Una de las mamás que participó es Arlene Carrasco, proveniente de Rancagua, quien es madre de Agustina Villanueva, niña que cumple ya 10 años en nuestra Fundación.

Fue en 2010 cuando Agustina apenas tenía dos meses de edad debido a un tumor en el rostro -neurofibromatosis- por el cual ha sido intervenida quirúrgicamente en varias ocasiones y ha estado en rehabilitación desde entonces en nuestro Centro de Rehabilitación Oncológico.

“Dejé mi vida de lado para cuidar la vida de la Agustina y ayudarla; yo estudiaba gastronomía y dejé todo de lado para cuidarla a ella. Con el taller me di cuenta que no era tan inútil con mis manos, he conocido otras realidades, las historias de otras mamás de niños con cáncer… el taller me ha alimentado el alma”, expresa Arlene.

“Este taller fue como un regalo para mí”

Otras dos participantes del taller que se ganaron el corazón de Cecilia Bolocco y de la profesora Cristina Salas fueron Juana Amaya y su hija Katherine Gallardo, sobreviviente de cáncer infantil y quien llegó hace 20 años a nuestra Fundación tras diagnosticársele una leucemia mieloide a las 12 años de edad que la dejó sin visión y con una audición muy disminuida.
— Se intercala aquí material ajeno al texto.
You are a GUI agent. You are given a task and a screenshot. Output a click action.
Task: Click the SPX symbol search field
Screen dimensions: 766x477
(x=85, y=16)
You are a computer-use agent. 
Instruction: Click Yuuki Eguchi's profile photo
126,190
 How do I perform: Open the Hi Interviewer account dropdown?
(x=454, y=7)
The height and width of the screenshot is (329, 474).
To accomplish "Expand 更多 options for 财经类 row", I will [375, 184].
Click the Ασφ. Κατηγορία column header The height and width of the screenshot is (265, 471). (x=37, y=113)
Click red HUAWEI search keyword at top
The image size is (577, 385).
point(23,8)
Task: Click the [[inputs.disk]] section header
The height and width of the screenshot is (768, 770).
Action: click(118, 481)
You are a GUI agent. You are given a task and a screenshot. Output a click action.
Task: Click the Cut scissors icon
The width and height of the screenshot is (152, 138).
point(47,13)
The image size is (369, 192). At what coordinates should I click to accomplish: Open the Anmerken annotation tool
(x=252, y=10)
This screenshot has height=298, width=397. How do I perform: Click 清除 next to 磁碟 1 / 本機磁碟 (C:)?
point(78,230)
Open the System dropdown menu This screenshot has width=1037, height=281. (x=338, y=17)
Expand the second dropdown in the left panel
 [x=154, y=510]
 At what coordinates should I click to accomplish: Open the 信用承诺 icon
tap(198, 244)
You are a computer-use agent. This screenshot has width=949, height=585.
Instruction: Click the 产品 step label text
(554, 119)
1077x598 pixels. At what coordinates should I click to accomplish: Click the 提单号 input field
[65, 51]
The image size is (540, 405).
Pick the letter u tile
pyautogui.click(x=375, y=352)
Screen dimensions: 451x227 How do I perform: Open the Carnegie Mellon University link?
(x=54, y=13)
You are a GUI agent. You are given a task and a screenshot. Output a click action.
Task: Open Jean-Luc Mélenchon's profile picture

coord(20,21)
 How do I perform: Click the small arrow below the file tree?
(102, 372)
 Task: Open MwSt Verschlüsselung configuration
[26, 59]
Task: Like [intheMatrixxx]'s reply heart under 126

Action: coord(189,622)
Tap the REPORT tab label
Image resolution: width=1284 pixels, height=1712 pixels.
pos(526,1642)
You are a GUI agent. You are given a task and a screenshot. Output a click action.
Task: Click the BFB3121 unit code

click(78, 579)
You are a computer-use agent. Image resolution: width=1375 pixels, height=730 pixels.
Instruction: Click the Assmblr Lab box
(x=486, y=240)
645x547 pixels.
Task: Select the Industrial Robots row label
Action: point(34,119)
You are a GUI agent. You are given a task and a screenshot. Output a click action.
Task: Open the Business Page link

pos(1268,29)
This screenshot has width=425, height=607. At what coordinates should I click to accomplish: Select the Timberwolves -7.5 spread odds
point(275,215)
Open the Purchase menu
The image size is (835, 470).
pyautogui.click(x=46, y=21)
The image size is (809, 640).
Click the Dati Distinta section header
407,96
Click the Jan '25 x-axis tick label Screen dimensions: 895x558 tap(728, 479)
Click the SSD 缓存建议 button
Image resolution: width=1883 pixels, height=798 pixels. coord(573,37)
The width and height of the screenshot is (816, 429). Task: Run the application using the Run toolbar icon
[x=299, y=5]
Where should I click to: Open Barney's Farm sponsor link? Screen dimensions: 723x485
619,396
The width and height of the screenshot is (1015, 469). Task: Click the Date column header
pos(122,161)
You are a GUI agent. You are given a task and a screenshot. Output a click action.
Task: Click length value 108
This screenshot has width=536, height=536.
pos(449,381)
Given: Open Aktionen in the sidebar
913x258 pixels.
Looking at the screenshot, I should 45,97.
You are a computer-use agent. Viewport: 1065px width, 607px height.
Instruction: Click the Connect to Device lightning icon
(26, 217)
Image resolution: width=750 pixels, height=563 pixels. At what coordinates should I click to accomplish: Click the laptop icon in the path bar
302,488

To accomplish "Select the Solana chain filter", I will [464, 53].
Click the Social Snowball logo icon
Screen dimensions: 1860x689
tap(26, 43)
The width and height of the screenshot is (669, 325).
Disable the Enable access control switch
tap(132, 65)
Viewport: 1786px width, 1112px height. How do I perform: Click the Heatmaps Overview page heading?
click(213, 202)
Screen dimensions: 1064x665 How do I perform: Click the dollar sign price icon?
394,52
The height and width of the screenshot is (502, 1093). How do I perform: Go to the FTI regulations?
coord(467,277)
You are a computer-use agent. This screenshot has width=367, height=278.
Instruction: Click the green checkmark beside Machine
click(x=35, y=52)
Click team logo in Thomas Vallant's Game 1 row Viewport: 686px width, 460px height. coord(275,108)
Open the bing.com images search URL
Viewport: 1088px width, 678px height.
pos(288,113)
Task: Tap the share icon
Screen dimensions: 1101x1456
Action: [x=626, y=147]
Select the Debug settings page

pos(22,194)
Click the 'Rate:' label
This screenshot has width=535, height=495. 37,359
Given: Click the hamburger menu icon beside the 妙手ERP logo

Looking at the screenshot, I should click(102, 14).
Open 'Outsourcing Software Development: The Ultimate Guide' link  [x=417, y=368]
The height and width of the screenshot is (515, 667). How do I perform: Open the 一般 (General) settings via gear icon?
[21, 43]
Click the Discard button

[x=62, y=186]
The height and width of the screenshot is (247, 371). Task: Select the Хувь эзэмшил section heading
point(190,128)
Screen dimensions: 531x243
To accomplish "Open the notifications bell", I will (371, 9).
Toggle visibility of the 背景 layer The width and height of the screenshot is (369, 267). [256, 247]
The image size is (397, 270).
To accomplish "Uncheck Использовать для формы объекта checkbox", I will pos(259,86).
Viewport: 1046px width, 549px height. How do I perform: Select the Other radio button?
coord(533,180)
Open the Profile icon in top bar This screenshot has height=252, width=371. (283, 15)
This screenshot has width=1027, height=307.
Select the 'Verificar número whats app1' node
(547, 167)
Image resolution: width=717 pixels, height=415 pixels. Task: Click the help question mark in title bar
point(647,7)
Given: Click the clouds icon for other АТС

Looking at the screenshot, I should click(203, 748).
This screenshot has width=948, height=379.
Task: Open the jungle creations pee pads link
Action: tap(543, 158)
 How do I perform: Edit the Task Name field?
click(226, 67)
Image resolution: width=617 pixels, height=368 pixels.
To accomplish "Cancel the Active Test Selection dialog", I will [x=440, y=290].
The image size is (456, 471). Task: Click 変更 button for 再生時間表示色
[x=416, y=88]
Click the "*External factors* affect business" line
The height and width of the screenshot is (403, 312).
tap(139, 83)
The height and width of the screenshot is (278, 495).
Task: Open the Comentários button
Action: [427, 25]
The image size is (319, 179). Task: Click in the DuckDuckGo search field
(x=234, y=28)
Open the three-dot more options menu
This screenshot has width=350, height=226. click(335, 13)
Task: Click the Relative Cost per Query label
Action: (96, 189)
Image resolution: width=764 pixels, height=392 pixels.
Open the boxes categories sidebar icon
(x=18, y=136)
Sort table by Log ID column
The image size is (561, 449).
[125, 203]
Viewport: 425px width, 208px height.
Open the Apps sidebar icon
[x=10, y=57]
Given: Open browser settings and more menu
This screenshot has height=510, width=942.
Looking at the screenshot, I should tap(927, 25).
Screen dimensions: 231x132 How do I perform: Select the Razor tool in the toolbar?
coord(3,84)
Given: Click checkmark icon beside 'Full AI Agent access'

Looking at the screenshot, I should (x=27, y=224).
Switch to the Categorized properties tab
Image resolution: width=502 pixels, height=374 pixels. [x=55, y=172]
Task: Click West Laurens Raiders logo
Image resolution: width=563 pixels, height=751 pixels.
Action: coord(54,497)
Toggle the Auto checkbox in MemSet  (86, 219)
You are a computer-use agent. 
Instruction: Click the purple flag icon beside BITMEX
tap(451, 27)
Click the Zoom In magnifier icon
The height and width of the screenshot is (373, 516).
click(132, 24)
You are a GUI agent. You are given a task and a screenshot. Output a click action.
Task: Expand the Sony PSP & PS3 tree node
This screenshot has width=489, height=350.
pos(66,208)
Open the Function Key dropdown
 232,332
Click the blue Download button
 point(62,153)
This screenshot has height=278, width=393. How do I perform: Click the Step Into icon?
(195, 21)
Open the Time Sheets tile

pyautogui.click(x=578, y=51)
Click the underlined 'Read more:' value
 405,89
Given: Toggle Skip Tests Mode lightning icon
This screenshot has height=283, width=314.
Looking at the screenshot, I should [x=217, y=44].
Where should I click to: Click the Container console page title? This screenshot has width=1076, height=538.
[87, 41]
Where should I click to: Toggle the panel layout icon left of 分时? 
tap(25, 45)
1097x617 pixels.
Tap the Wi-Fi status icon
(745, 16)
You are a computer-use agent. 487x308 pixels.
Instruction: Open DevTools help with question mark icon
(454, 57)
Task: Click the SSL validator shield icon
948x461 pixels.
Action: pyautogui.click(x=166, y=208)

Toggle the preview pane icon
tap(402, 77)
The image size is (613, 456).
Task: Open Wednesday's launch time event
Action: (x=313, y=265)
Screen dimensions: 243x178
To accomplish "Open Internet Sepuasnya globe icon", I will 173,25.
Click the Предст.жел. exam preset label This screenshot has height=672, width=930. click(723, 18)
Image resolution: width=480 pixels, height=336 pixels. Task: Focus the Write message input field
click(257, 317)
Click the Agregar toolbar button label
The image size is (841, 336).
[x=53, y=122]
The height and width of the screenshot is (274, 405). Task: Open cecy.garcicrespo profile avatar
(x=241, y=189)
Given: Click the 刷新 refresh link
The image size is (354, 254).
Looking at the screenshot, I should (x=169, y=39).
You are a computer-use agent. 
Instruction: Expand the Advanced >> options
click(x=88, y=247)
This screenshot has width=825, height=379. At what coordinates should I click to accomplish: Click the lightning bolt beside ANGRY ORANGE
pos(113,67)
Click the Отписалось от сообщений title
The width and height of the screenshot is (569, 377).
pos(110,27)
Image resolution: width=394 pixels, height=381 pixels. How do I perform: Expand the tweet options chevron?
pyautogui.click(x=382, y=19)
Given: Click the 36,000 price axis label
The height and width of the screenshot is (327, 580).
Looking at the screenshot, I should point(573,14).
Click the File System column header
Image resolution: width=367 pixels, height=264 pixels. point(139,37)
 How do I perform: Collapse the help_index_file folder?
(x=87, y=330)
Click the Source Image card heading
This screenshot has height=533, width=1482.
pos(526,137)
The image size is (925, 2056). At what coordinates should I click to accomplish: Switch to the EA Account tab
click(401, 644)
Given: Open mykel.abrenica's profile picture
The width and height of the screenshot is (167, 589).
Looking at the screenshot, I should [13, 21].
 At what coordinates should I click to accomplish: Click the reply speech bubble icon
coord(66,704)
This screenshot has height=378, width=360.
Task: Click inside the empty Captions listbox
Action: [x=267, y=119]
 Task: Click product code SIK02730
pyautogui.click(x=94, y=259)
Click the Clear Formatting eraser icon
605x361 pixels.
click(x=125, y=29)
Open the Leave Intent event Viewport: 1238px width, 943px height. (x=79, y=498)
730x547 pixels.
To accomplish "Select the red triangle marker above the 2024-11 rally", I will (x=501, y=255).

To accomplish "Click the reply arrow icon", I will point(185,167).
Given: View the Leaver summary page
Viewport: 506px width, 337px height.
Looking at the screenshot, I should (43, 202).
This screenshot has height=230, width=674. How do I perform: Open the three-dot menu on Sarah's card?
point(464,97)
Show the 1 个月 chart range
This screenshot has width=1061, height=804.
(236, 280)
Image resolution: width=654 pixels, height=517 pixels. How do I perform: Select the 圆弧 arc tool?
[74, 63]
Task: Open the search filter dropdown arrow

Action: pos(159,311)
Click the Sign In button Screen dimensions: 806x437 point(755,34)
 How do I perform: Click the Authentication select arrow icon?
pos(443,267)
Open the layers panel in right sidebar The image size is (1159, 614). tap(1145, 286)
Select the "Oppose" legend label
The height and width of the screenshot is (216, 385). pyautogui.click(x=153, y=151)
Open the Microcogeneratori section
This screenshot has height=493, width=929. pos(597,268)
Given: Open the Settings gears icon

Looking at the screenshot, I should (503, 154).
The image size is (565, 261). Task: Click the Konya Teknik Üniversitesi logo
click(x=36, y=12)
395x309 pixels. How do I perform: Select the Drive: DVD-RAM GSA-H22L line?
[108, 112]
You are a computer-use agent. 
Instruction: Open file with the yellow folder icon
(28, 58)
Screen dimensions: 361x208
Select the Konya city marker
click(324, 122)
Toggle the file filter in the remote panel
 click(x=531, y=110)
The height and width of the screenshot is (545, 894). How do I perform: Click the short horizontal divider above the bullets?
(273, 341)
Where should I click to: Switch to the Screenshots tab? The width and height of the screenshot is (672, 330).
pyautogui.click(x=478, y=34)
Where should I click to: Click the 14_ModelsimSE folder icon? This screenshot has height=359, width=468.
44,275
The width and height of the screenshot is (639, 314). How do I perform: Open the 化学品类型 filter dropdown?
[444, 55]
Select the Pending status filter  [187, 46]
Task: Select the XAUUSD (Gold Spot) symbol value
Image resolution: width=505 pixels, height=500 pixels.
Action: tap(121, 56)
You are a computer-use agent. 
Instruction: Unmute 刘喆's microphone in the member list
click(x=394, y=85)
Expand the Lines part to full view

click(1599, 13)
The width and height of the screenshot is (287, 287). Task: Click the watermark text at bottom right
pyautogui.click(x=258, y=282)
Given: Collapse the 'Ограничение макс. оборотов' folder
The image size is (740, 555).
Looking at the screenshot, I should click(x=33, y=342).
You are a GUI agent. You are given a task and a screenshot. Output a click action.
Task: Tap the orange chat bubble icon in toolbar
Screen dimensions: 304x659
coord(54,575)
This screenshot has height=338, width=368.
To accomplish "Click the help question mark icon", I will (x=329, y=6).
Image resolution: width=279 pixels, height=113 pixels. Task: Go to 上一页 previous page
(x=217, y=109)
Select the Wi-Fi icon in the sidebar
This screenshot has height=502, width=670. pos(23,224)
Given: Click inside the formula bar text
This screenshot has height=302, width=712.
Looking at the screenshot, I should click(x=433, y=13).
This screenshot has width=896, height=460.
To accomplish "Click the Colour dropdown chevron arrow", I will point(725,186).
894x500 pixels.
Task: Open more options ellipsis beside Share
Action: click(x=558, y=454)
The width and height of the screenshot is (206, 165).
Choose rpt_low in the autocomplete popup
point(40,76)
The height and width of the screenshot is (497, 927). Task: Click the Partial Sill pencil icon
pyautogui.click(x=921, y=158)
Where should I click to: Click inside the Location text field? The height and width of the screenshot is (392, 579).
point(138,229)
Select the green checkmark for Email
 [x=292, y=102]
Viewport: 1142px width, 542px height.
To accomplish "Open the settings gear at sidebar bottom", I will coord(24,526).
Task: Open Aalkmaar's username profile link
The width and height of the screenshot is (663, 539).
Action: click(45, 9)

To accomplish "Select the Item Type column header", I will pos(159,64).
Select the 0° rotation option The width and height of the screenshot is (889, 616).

Desde entonces, Juana dedicó su vida al cuidado de su hija y el haber podido participar de este taller con su hija a su lado “fue como un regalo para mí, una oportunidad de aprendizaje nuevo, de darme tiempo para mí, de compartir con otras mamás que han vivido experiencias similares y generar un emprendimiento distinto”, señaló esta madre.

“Bordar me hace olvidar mis penas”

Verónica González, es mamá de Camila Figueroa -sobreviviente de cáncer infantil- y estuvo a punto de quedarse afuera del taller por tener que cuidar a su padre enfermo, pero su hija Camila la inscribió. “Le agradezco a la Fundación Nuestros Hijos, a Cecilia Bolocco y a mi hija que insistió en que participara del taller y me inscribió, porque me encantó y me hizo muy bien juntarme con otras mamitas guerreras… Cuando la Cami estaba hospitalizada yo también bordaba, siempre me gustó bordar, porque siento que me relaja, me olvido de todas las penas y me concentro en lo que estoy haciendo, me ha servido demasiado como terapia y sobre todo estar en el taller con otras mamitas con quienes nos ayudamos y nos damos ánimo entre todas”, relata Verónica.